At the top of the stack is a pair of HAProxy nodes. This is our load balancer layer. A virtual IP address (VIP) is defined that we’ll use as our endpoint address for all of the services of the stack. This VIP will be active on only one HAProxy node at a time. That means that HAProxy will be running active-passive mode, however, HAProxy performance is very good, so this won’t create any sort of bottleneck. The keepalived service is used to move the VIP if the active node fails.
Next we’ve got our MySQL database servers. As I mentioned before, we’ll use Galera to do bidirectional replication, which will enable us to use either node for database access. We’ll use the load balancers to distribute load across the nodes.
The OpenStack API services are mostly stateless, so we can simply load balance these. No replication or clustering tools are required.
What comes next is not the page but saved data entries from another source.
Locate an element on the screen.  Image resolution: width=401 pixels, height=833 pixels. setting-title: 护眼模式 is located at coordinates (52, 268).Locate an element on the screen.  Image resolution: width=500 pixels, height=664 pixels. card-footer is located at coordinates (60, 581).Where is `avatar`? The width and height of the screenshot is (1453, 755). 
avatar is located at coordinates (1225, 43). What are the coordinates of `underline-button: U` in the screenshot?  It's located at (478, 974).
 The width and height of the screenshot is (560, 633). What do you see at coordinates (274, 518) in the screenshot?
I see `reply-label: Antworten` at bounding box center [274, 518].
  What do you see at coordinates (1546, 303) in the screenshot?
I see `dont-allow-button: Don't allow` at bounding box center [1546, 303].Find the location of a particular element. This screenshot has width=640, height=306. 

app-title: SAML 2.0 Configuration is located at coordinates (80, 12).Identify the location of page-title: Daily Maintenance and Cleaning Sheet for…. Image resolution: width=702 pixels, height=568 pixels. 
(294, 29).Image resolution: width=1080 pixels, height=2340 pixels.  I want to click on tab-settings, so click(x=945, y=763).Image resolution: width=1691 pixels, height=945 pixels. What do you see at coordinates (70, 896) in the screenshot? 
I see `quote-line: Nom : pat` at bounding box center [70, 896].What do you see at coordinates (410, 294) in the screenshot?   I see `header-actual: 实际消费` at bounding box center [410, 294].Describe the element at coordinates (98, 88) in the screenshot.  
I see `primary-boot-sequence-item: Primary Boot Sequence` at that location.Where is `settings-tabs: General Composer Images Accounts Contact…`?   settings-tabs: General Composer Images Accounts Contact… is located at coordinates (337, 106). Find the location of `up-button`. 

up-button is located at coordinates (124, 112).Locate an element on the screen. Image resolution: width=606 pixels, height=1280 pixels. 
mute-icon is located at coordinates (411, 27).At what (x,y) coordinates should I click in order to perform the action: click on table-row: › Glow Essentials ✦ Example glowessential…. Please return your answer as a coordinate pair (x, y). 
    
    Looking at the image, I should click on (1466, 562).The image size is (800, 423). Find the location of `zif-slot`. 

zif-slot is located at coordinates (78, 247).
RabbitMQ has native clustering capability, and we’ll enable that. The OpenStack services that use RabbitMQ can be configured to point to multiple RabbitMQ instances. The glance image service will require shared storage so that both instances can access the stored images. We’ll use our highly available swift object store for glance image storage.
The last component is the swift object storage service. The swift storage nodes are designed to replicate using rsync, so high availability is baked in to that component. The swift proxy is stateless, so we can load balance that piece.
Building the Stack
How do we build this? There are a lot of steps involved, but each piece is relatively simple. The hard part is getting your head around the whole design, and hopefully this article will be of help. Once you see what you’re trying to build, you can tackle each piece, one at a time. The major steps are:
Once we’re done, and added a bunch more compute nodes, we should end up with an architecture that looks like this:
I don’t really get into the router in this series. The assumption is that you have two routed subnets to work with. If you’re trying to build this at home or in a minimal test lab, you can build yourself a virtual router. You can learn how I’ve done this in my test lab.
For those of you who read my older article about using pacemaker clustering, I’ll say that I did successfully build the stack as an active-passive configuration using pacemaker, but I found that it was overly complicated and prone to failure. The active-active solution is, in my opinion, much simpler, more resilient, more scalable and therefore more suitable for the enterprise.